簿記の知識と実務経験があり、月次決算をひと通り回せる人は、フルリモート経理の求人の選択肢が広いです。企業側も「教えなくても任せられる」即戦力を在宅で迎えやすく、出社頻度の低いポジションに出会える可能性が高まります。決算が組める、税理士とのやり取りができる、といったレベルだと、より裁量の大きい働き方も狙えます。

未経験の場合

正直に言えば、未経験からいきなりフルリモートの正社員経理に入るのは、ハードルが高めです。経理は最初の立ち上がりで覚えることが多く、企業側も対面で教えたいと考えるケースが少なくないためです。

ただし、道がないわけではありません。

  • 簿記の取得で基礎を示す:日商簿記などで会計の土台があることを示すと、未経験でも候補に残りやすくなります。
  • 在宅可の補助・サポート職から入る:いきなり決算担当ではなく、経費精算チェックやデータ入力など、定型業務中心のポジションから経験を積む道があります。
  • 出社頻度の低いハイブリッドから始める:完全在宅にこだわらず「週1〜2出社で覚えてから在宅比率を上げる」設計だと、現実的に入りやすくなります。

未経験の場合は、最初から100点のフルリモートを狙うより、まず経理の実務経験を積み、その経験を武器に在宅比率の高い求人へステップアップしていく順序が堅実です。

NoTrain独自視点:「リモート可」を信じず、出社頻度の実態を確認する

ここがこの記事でいちばん伝えたいところです。経理の求人で「在宅可」「リモートワークあり」と書かれていても、その言葉だけを信じてはいけません。

経理はとくに、前述のとおり「紙の請求書」「押印」「決算期」という出社を生む要素が職種の構造として残りやすい仕事です。そのため、

  • 普段は在宅でも月次の締めだけは出社
  • 基本は在宅でも現物処理のために週1〜2は出社
  • 求人票は「リモート可」でも実態は原則出社で在宅は例外

といったケースが、ほかの職種よりも起こりやすいのです。「リモート可」の一言の裏にある通勤の実態は、会社ごとにまったく違います。

NoTrainが大切にしているのは、この曖昧さを放置せず、出社頻度の実態を求人原文で確認するという姿勢です。チェックすべき問いは具体的にこうなります。

  • 出社は通勤ゼロ(完全在宅)/週1/週2のどれなのか
  • 月次決算や決算期だけ出社が発生しないか
  • 紙の請求書や押印など現物処理は誰がどう担うのか(出社の有無に直結します)
  • 「リモート可」は全社員に適用か、それとも一部・例外的な制度

そして「ビジネス職こそリモート」というのが私たちの考えです。経理のように成果がアウトプットで明確に測れる職種は、本来もっとも在宅と相性が良い。通勤に体力を削られる働き方を当たり前として受け入れるのではなく、出社頻度という根本から自分のキャリアを設計し直していい。経理は、それが十分に狙える職種です。

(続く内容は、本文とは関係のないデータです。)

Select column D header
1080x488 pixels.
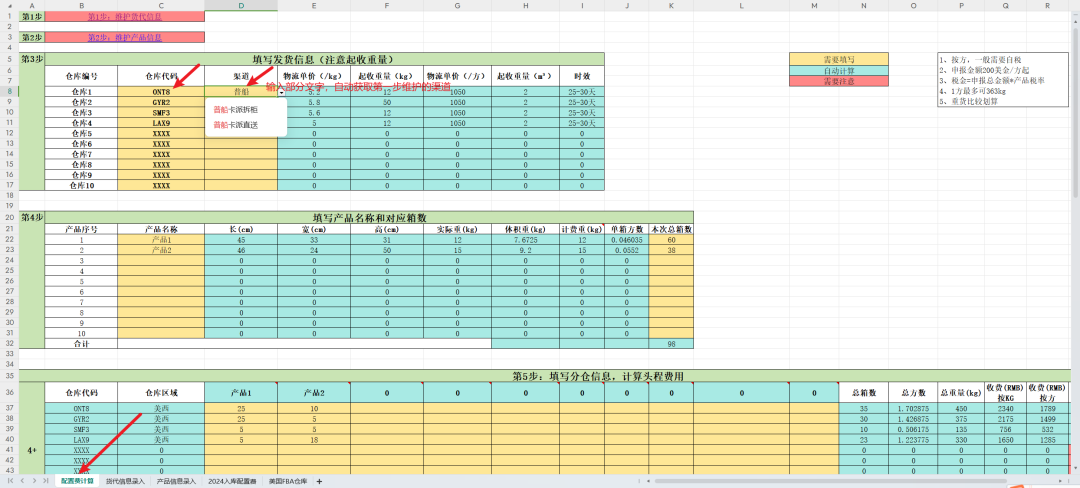click(241, 6)
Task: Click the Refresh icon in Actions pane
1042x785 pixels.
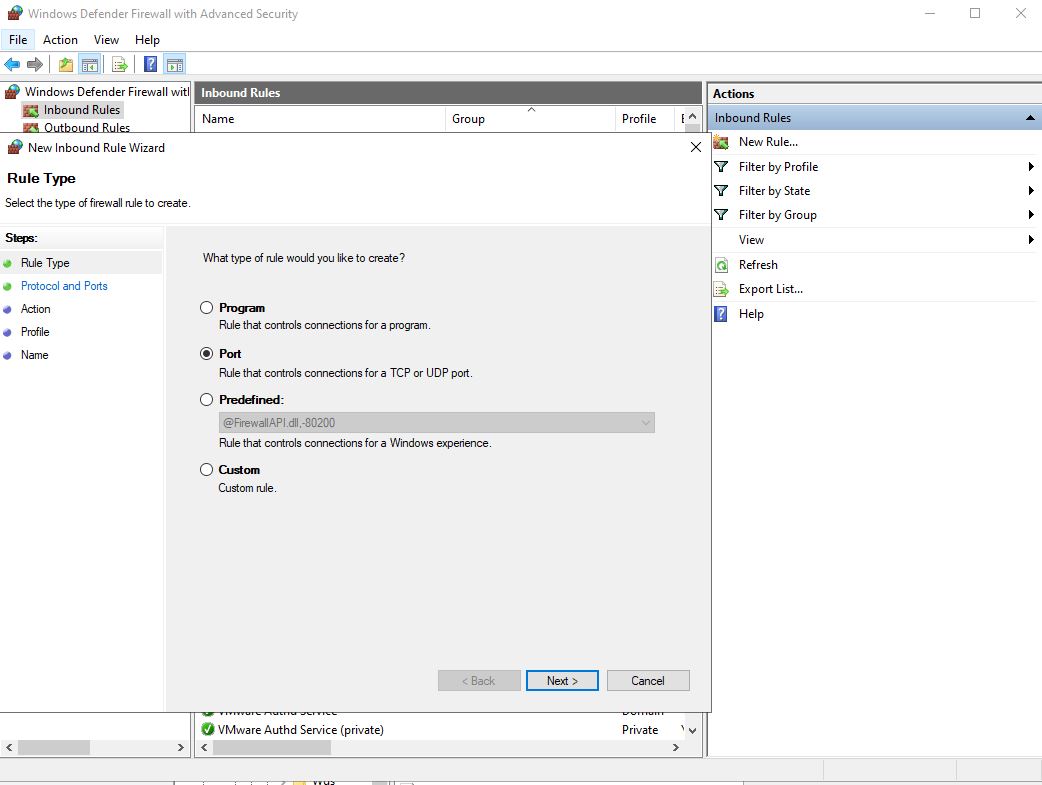Action: (x=721, y=265)
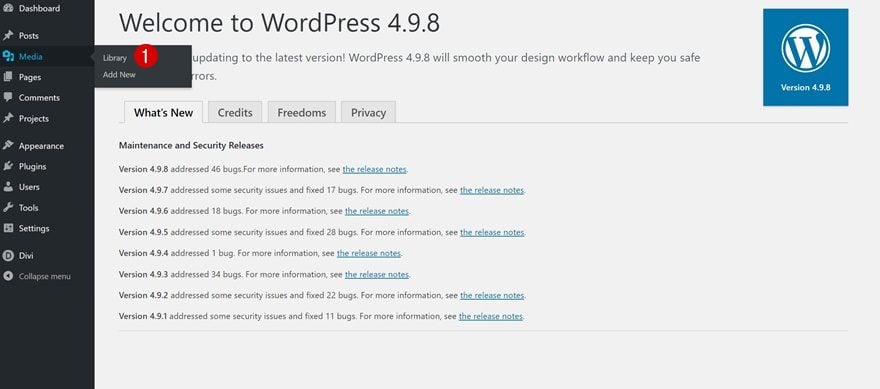Viewport: 880px width, 389px height.
Task: Open Library from Media flyout
Action: tap(115, 58)
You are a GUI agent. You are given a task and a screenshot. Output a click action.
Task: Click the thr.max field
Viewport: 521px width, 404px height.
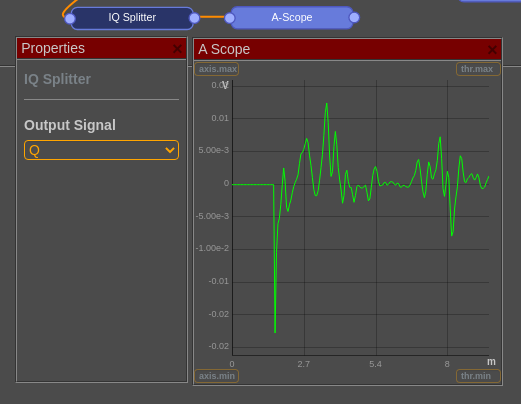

まとめ:実態を見抜けば、経理のフルリモートは現実になる

経理は、クラウド会計とペーパーレス化を背景に、いま在宅化がもっとも進みやすい職種のひとつです。日々の仕訳から月次決算、支払処理までの多くは自宅で完結します。一方で、紙の請求書・押印・決算期といった「出社が要りがちな場面」も残っており、それがどれだけ残るかは会社の電子化の進み具合次第です。

だからこそ、求人選びでは「リモート可」という言葉ではなく、出社頻度の実態——通勤ゼロなのか、週1なのか、月次や決算期だけ出社なのか——を確認することがすべての分かれ目になります。経験者は選択肢が広く、未経験はまず実務経験を積んで在宅比率の高い求人へステップアップする順序が堅実です。